For the listing below, give the number of lines that contain the word "computer" and no other text.
⁂
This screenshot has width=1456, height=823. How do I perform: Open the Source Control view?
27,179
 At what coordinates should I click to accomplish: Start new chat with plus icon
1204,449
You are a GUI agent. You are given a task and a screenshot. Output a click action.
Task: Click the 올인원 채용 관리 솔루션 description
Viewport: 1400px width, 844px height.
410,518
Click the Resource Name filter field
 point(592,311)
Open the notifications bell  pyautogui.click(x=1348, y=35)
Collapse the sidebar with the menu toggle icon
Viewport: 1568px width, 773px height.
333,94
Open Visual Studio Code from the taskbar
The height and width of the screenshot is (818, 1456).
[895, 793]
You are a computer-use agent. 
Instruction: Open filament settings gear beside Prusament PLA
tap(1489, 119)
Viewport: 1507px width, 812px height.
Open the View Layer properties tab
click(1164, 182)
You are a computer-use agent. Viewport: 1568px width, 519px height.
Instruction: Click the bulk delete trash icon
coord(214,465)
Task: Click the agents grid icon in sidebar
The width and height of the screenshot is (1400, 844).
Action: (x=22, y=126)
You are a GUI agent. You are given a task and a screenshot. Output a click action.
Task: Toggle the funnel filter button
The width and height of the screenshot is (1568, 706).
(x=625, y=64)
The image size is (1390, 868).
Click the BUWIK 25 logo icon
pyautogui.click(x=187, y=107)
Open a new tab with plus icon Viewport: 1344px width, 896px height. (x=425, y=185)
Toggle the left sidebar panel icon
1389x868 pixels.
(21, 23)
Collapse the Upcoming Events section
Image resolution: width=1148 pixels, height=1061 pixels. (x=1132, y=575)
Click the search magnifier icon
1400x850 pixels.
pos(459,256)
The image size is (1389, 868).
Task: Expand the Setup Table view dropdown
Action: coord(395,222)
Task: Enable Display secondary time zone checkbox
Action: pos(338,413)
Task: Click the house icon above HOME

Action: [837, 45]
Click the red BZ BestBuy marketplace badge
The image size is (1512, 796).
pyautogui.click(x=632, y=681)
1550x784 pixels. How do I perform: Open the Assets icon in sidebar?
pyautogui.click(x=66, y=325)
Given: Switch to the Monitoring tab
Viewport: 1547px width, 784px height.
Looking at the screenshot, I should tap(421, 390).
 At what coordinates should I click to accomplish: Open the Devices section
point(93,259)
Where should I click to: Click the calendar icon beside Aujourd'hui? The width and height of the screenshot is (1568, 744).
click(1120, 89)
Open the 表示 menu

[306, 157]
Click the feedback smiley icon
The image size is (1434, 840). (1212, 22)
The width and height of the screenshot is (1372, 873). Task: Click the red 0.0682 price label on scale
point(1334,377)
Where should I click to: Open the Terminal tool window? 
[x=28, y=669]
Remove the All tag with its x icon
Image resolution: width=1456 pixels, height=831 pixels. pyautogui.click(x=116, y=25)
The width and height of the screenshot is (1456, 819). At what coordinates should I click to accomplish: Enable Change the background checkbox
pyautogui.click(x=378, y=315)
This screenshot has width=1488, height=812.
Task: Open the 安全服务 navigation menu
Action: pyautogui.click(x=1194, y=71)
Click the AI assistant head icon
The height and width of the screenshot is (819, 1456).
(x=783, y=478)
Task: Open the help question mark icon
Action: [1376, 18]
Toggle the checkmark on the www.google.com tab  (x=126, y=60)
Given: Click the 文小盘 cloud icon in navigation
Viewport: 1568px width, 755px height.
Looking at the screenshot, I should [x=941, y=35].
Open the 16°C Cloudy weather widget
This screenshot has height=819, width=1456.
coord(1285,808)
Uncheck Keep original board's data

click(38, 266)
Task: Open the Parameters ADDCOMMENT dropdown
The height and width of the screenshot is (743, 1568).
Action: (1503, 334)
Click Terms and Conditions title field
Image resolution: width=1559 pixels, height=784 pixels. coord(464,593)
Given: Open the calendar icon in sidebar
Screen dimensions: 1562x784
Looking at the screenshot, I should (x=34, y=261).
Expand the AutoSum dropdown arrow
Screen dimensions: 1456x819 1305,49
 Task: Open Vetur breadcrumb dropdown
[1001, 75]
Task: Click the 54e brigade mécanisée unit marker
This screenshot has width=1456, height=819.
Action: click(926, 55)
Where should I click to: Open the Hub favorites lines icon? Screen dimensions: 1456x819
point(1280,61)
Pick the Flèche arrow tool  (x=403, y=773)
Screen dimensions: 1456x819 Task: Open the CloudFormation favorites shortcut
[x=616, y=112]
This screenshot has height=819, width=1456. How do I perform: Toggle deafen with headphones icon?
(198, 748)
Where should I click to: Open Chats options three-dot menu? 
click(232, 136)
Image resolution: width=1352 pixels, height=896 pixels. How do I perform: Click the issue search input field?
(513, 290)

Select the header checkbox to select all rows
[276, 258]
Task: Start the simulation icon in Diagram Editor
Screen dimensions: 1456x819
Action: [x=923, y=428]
⁂
• _RESPONSE_:
2